Saturday, 18 July 2009
Walking in My Mind
I recently went to check out the Hayward Gallery’s newest exhibition, Walking in My Mind. Described as “an adventure into the artist’s imagination” this installation-based show brings together work by ten contemporary artists to investigate ideas of creativity, consciousness, perception, thought, emotion and psychological space. It’s certainly an exhibition full of surprises: walking through the galleries feels like tiptoeing through a surreal wonderland of imaginative spaces.
The exhibition kicks off with Yoshitomo Nara’s delightful installation My Drawing Room - a down-at-heel wendy house complete with a sign announcing ‘Place Like Home’. Peeping through the tiny, dolls-house windows, we can observe all the minutiae of a perfectly-realised personal space: a muddle of scattered drawings, comic books, childhood treasures, and kitsch kawaii figurines. Inspired by the artist’s student room, and infused with a nostalgia for the past, it is both an intriguing insight into Nara’s influences and creative processes, and a compelling vision of the artist’s mind as a private, detached, personal space which we can glimpse from the outside but never actually enter. In the same gallery, Studio Wall Drawings, an ongoing series of works on paper by Keith Tyson, occupies similarly personal territory, creating “a space somewhere between a map, a poem, a diary and a painting’” Presented in a single vast expanse, these colourful and extrovert drawings are like a series of mini-narratives, allowing us to glimpse the artist’s lively thought process at work.
Things take a stranger turn as we head upstairs into the upper galleries, alongside works from Charles Avery’s fascinating project The Islanders: the systematic and detailed investigation of an imaginary island invented by the artist himself. Here, maps are accompanied by drawings and “specimens” of the island’s bizarre flora and fauna presented in a series of vitrines, whilst outside on one of the terraces is the Eternity Chamber - a sinister funfair kiosk with a mirrored interior which we glimpse through tightly padlocked doors. But all this looks positively ordinary compared with Thomas Hirschorn’s Cavemanman - a fascinating sculptural environment consisting of a network of tunnels, all constructed from cardboard and yards of brown parcel tape. Clambering through these hidden spaces, encountering cave-like chambers papered with found images and philosophical writings is a truly otherworldly experience: bundles of silver ‘dynamite’ are wired-up to tinfoil-covered shop window dummies, creating a strange and deeply disorientating vision of inner space oddly reminiscent of the set of a long-forgotten episode of Doctor Who. And next up is another weird and discomfiting representation of cerebral space - Jason Rhoades sprawling installation The Creation Myth. Here, the brain is figured as a control centre surrounded by a chaos of computer screens, televisions and sound systems, linked by a complex network of circuit boards and intertwining cables, and interspersed with all manner of unexpected elements from plastic buckets to pornographic images to a toy train to a massage chair.

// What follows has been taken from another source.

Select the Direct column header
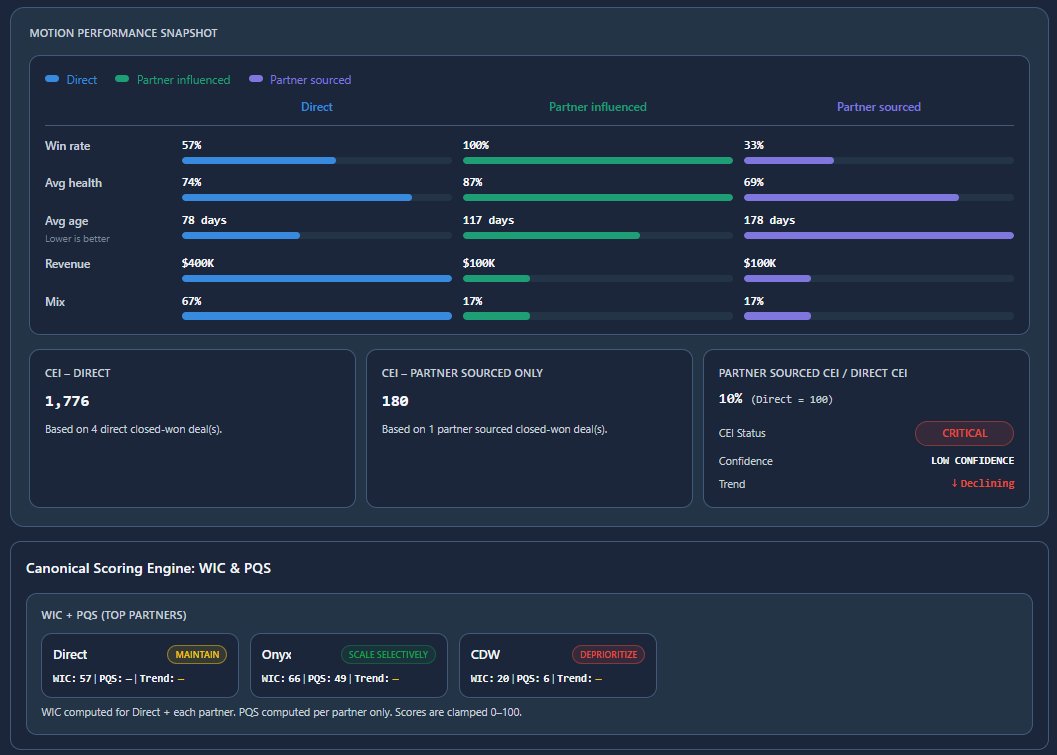Viewport: 1057px width, 755px height. tap(316, 106)
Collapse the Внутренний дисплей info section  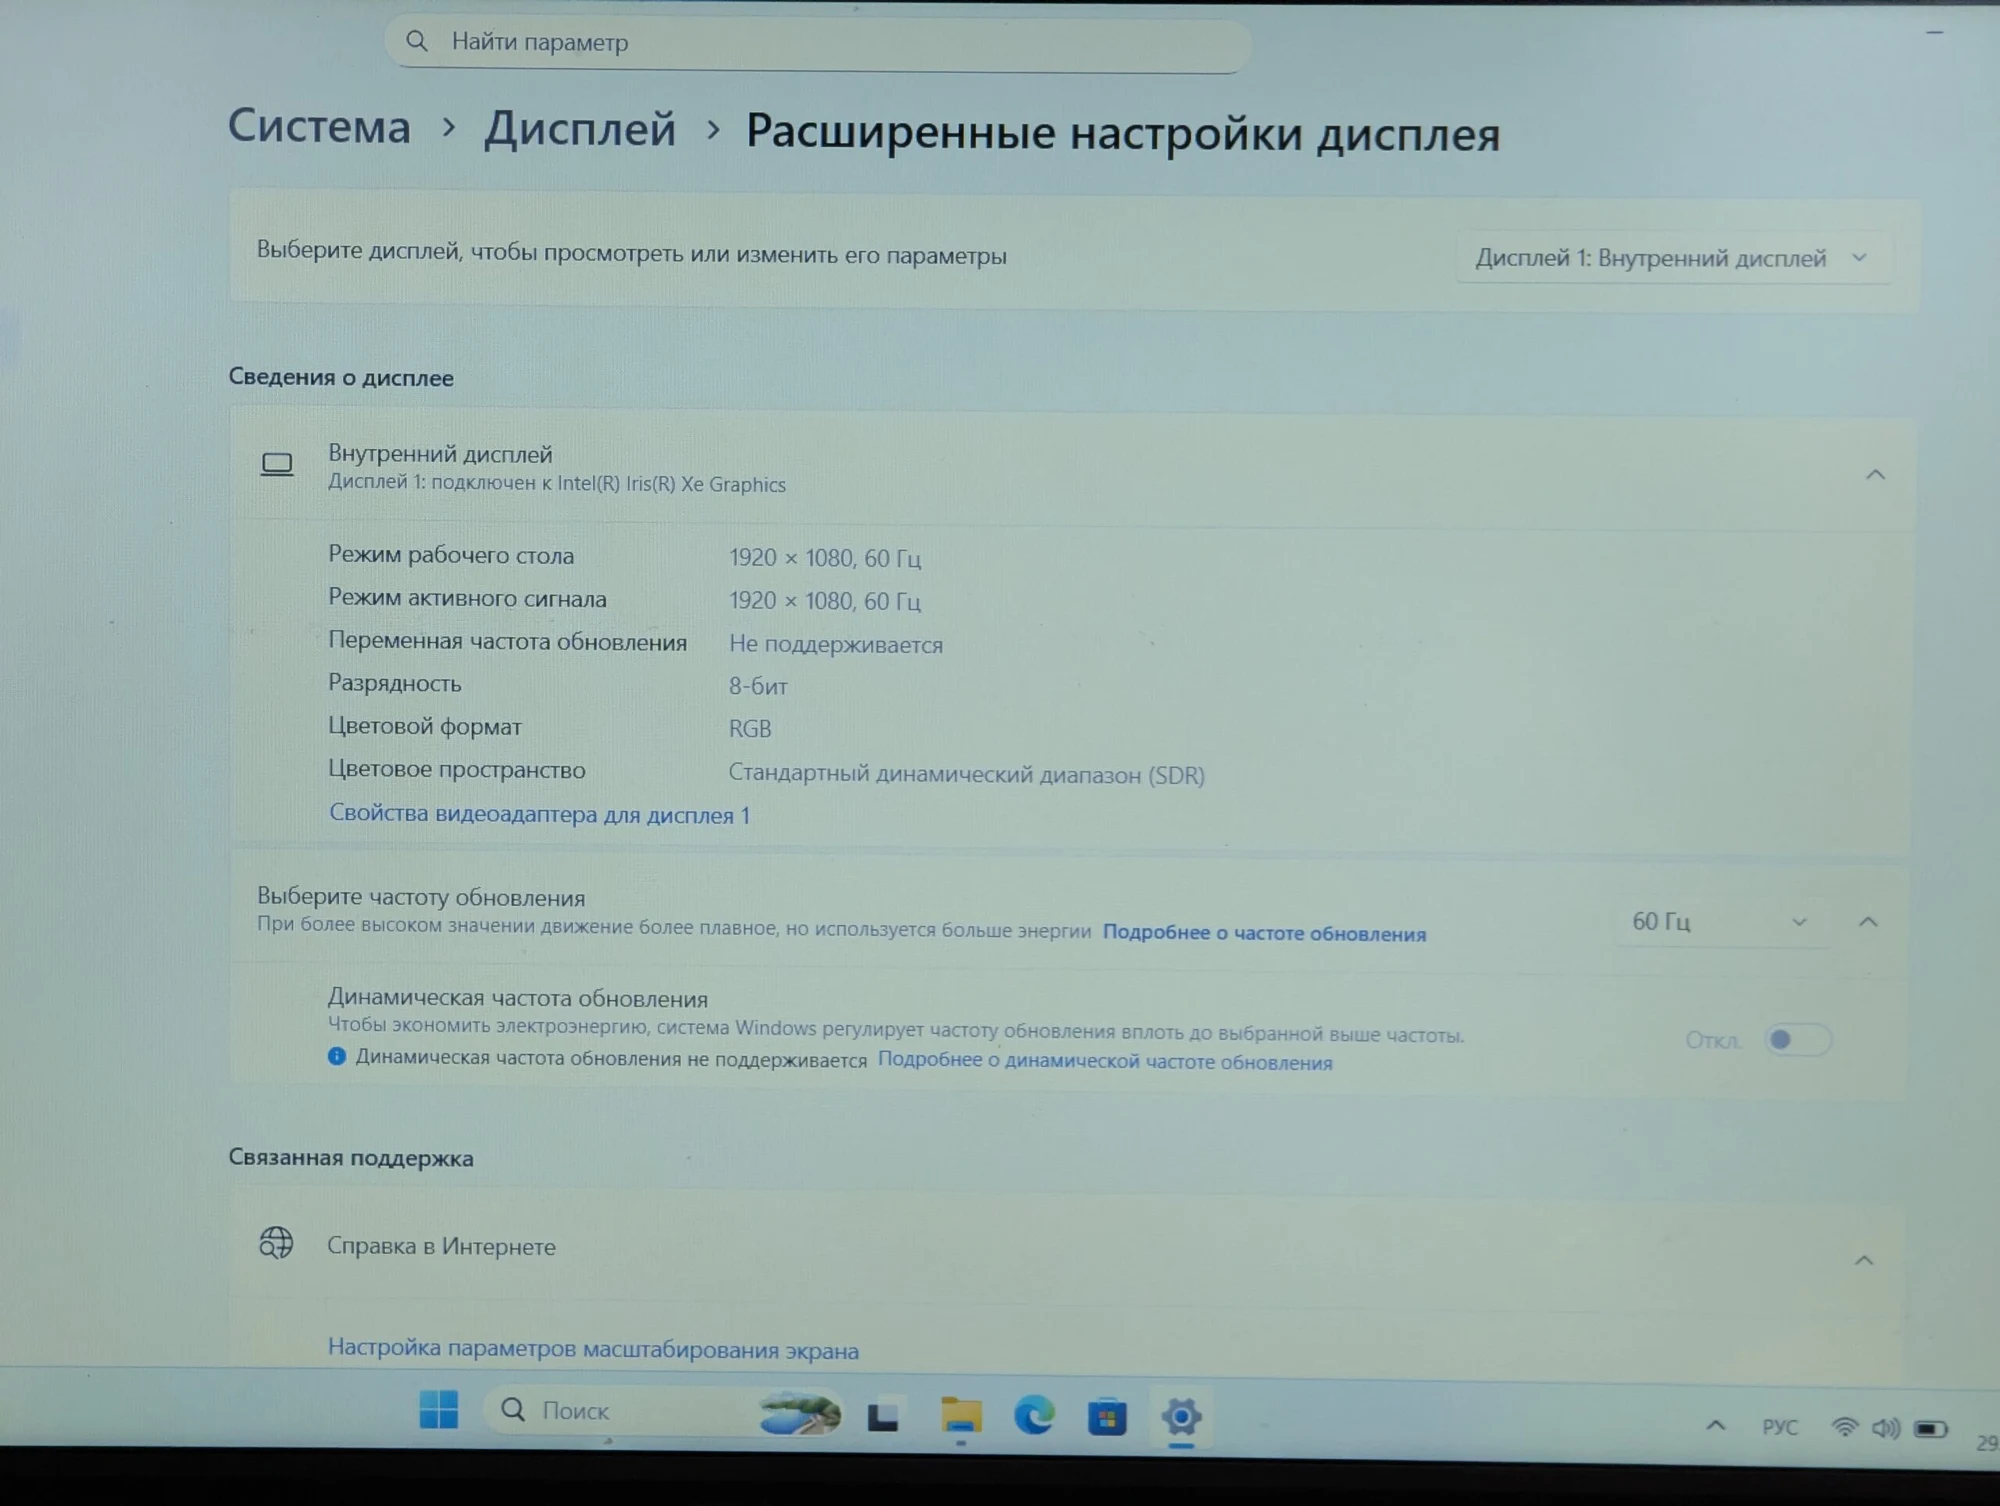tap(1875, 475)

So far, so Freudian. But Yayoi Kusama’s playfully trippy polka-dot installation provides a welcome change of pace: her red and white landscape is a dizzy, joyful Alice-in-Wonderland space, spilling out onto an outdoor terrace where on undulating toadstool-spotted structures are scattered across a surface of brilliant green artificial grass. The same childlike fairy-tale feel is reflected in Chiharu Shiota’s After the Dream, albeit with a nightmare twist: in this space, an intricate spiderweb of black thread surrounds a circle of five long white dresses which appear to hold hands as they float above ground like a malevolent cat’s cradle.

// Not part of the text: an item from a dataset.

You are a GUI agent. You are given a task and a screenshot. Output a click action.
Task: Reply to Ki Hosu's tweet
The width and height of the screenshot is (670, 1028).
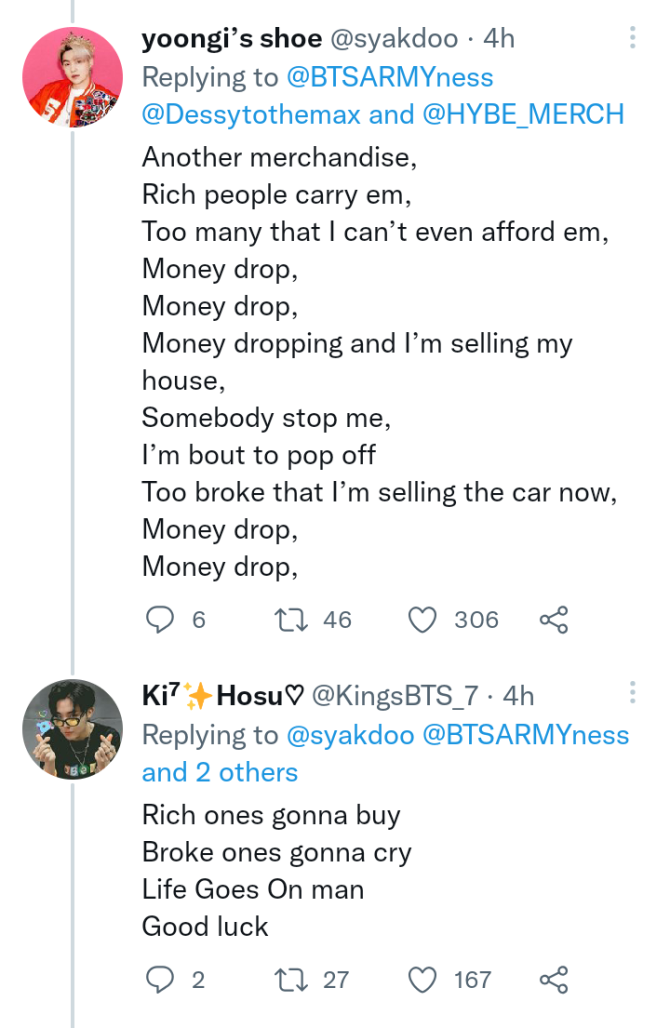point(159,979)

Finally, Pipilotti Rist provides the perfect conclusion to the exhibition - a strange, dark, dreamlike space where starry lights float by accompanied by a succession of projections of giant, disembodied body parts which drift aimlessly by. As these images appear and disappear, a spectral voice coos a sequence of phrases like “you are a butterflower,” “you are a molecule,” and (our particular favourite) “you are a woman-mouse” in an enjoyable parody of recorded relaxation sequences. Like the rest of the installations in this offbeat exhibition, experiencing Rist’s imaginative space is both uncanny and bewildering, yet here the unearthly atmosphere is nicely balanced by the artist’s characteristic sense of humour.
For me, Walking in My Mind is a compelling exploration of the artist’s imagination, and an exhibition I’d definitely recommend to anyone. Interestingly though, the show has won mixed reviews: Laura Cumming for The Observer dismissed it as little more than the “summer blockbuster” of the contemporary art world, characterising it as “a lacklustre funfair”. However, there has been plenty of praise for the exhibition from the blogosphere: webcowgirl calls it “deliciously trippy and completely worth the cost of admission” whilst Susie Bubble also gave the exhibition a thumbs up. I’d agree with them both: Walking in My Mind is a brilliantly bizarre encounter - the utterly strange experience of walking out of the exhibition into the gallery shop, feeling giddy and peculiar, is worth it alone. Truly mind-altering, in every sense.